# Okie dokie, here's the deal. After validating _ex vivo_ butyrate predictions and _in vivo_ relevance of these predictions to inflammation, we want to see how we can use MICOM to develop specific diets. To start, we'll do a "diet flip", wherein we will measure the change in butyrate production in models constructed from the Arivale cohort on a western diet versus a high-fiber diet. 

In [None]:
import pandas as pd
import micom 
from tqdm import tqdm
import glob
import numpy as np 
import seaborn as sns
import scipy
from sklearn.cluster import AgglomerativeClustering
import matplotlib.pyplot as plt
import statsmodels

from plotnine import *

import warnings
warnings.simplefilter(action='ignore')
import os
%matplotlib inline

In [None]:
os.chdir('/proj/gibbons/nbohmann/arivale/')

## First, we grow all our Arivale models on the western diet: 

In [None]:
butyrate = pd.DataFrame()
manifest = pd.read_csv('/proj/gibbons/nbohmann/arivale/models_reclass/manifest.csv',index_col = 0)
diet = pd.read_csv('/proj/gibbons/nbohmann/exvivo/diets/western_completed.csv')
growth = micom.workflows.grow(manifest, model_folder='models_reclass',
                                 medium = diet, tradeoff = 0.7, strategy = 'none',threads = 20,presolve = True)
exchanges = growth.exchanges
exchanges = (exchanges[exchanges.direction == "export"].groupby(["sample_id","metabolite", "reaction"])
         .apply(lambda df: sum(df.flux * df.abundance)).reset_index())
butyrate = butyrate.append(exchanges[exchanges['reaction'].str.startswith('EX_but(e)')].reset_index(drop = True),
                           ignore_index = True)
butyrate['diet'] = 'EU'
butyrate

## Next, we grow the models on the high fiber diet

In [None]:
high_fiber = pd.DataFrame()
manifest = pd.read_csv('/proj/gibbons/nbohmann/arivale/models_reclass/manifest.csv',index_col = 0)
hf_diet = pd.read_csv('/proj/gibbons/nbohmann/exvivo/diets/highfiber_completed.csv')
os.chdir('/proj/gibbons/nbohmann/arivale')
growth = micom.workflows.grow(manifest, model_folder='models_reclass',
                                 medium = hf_diet, tradeoff = 0.7, strategy = 'none',threads = 20,presolve = True)
exchanges = growth.exchanges
exchanges = (exchanges[exchanges.direction == "export"].groupby(["sample_id","metabolite", "reaction"])
         .apply(lambda df: sum(df.flux * df.abundance)).reset_index())
high_fiber = high_fiber.append(exchanges[exchanges['reaction'].str.startswith('EX_but(e)')].reset_index(drop = True),
                           ignore_index = True)
high_fiber['diet'] = 'high_fiber'

## Lets merge these df's and save our work

In [None]:
butyrate.rename(columns = {0:'but'},inplace = True)
high_fiber.rename(columns = {0:'but'},inplace = True)
butyrate = pd.concat([butyrate, high_fiber])
os.chdir('/proj/gibbons/nbohmann/exvivo/scfa_paper/')
butyrate.to_csv('diet_flip.csv')

## Here we'll load up the dataframe we just saved.

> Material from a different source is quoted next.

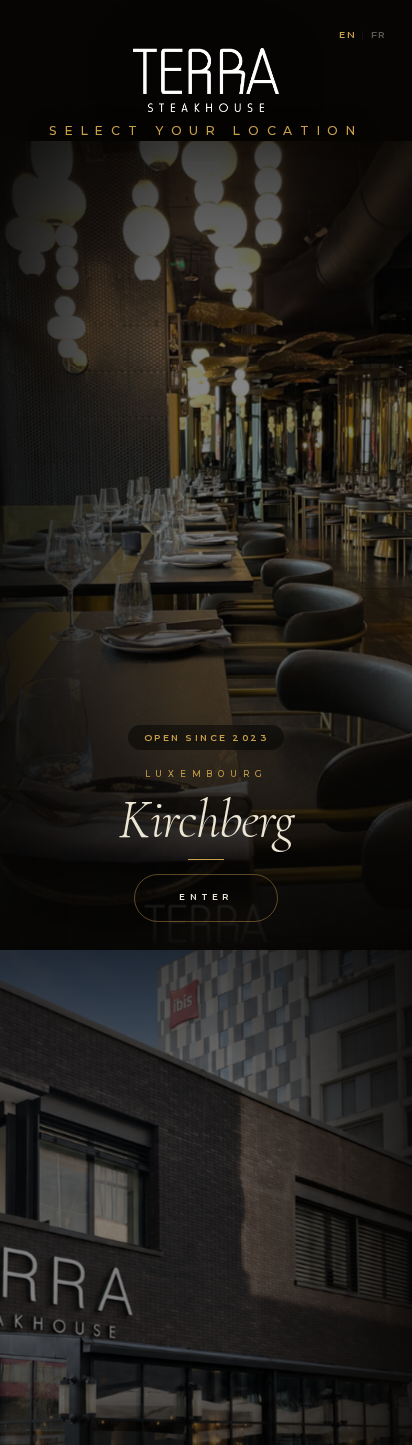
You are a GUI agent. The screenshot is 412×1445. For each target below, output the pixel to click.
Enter (205, 897)
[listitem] (206, 545)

Start here if you want to save some time :)

In [None]:
os.chdir('/proj/gibbons/nbohmann/exvivo/scfa_paper/')
butyrate = pd.read_csv('diet_flip.csv',index_col = 0)
butyrate

## Okay, let's make a histogram to show the distribution of butyrate produced between the diets

In [None]:
def percentage_change(col1,col2):
    return ((col2 - col1) / col1) * 100

In [None]:
butyrate['diet'] = butyrate['diet'].str.replace('high_fiber','High Fiber')
butyrate_pvt = pd.pivot_table(butyrate,index = 'sample_id',columns = 'diet', values = 'but')
butyrate_pvt['change'] = percentage_change(butyrate_pvt['EU'],butyrate_pvt['High Fiber'])
butyrate_pvt.sort_values(by = 'change')
nonresponders = butyrate_pvt[(butyrate_pvt['EU']<10)&(butyrate_pvt['change']<20)]
regressors = butyrate_pvt[(butyrate_pvt['EU']>19.9)&(butyrate_pvt['change']<0)]
box_nonresponders = [nonresponders[['EU','High Fiber']].min().min(), nonresponders[['EU','High Fiber']].max().max()]
box_regressors = [regressors[['EU','High Fiber']].min().min(), regressors[['EU','High Fiber']].max().max()]
butyrate

In [None]:
hist_plt = (ggplot(
    butyrate,aes(x = 'but'))
    +annotate(geom_rect, xmin=box_nonresponders[0], xmax=box_nonresponders[1], ymin=0, ymax=float('inf'),
              fill = 'darkgreen', alpha=0.3)
    +annotate(geom_rect, xmin=box_regressors[0], xmax=box_regressors[1], ymin=0, ymax=float('inf'),
              fill = 'orange', alpha=0.3)
    +geom_density(aes(fill = 'diet'))
    +labs(x = 'Butyrate Production ($\dfrac{mmol}{gDW*h}$)',y = 'Fraction',
          color = 'Butyrate Production Quantile, EU Diet')
    +scale_fill_discrete(name = 'Diet', labels = ['European','High Fiber'])
    +theme(text = element_text(size=20),
       panel_background=element_rect(fill = "white", colour = "white",size = 0.5, linetype = "solid"),
       panel_grid=element_blank(),
       axis_line = element_line(size = 2, linetype = "solid", colour = "black"),
       legend_title=element_blank(), legend_position='right'))
hist_plt

### Now we'll pivot the table and calculate individual changes between European and HF diet. Also, we'll make a list of non-responders and regressors to use for further interventions

In [None]:
butyrate_pvt = pd.pivot_table(butyrate,index = 'sample_id',columns = 'diet', values = 'but')
butyrate_pvt['change'] = percentage_change(butyrate_pvt['EU'],butyrate_pvt['High Fiber'])
samples = butyrate_pvt[(butyrate_pvt['EU']<10)&(butyrate_pvt['change']<20)]
samples2 = butyrate_pvt[(butyrate_pvt['EU']>19.9)&(butyrate_pvt['change']<0)]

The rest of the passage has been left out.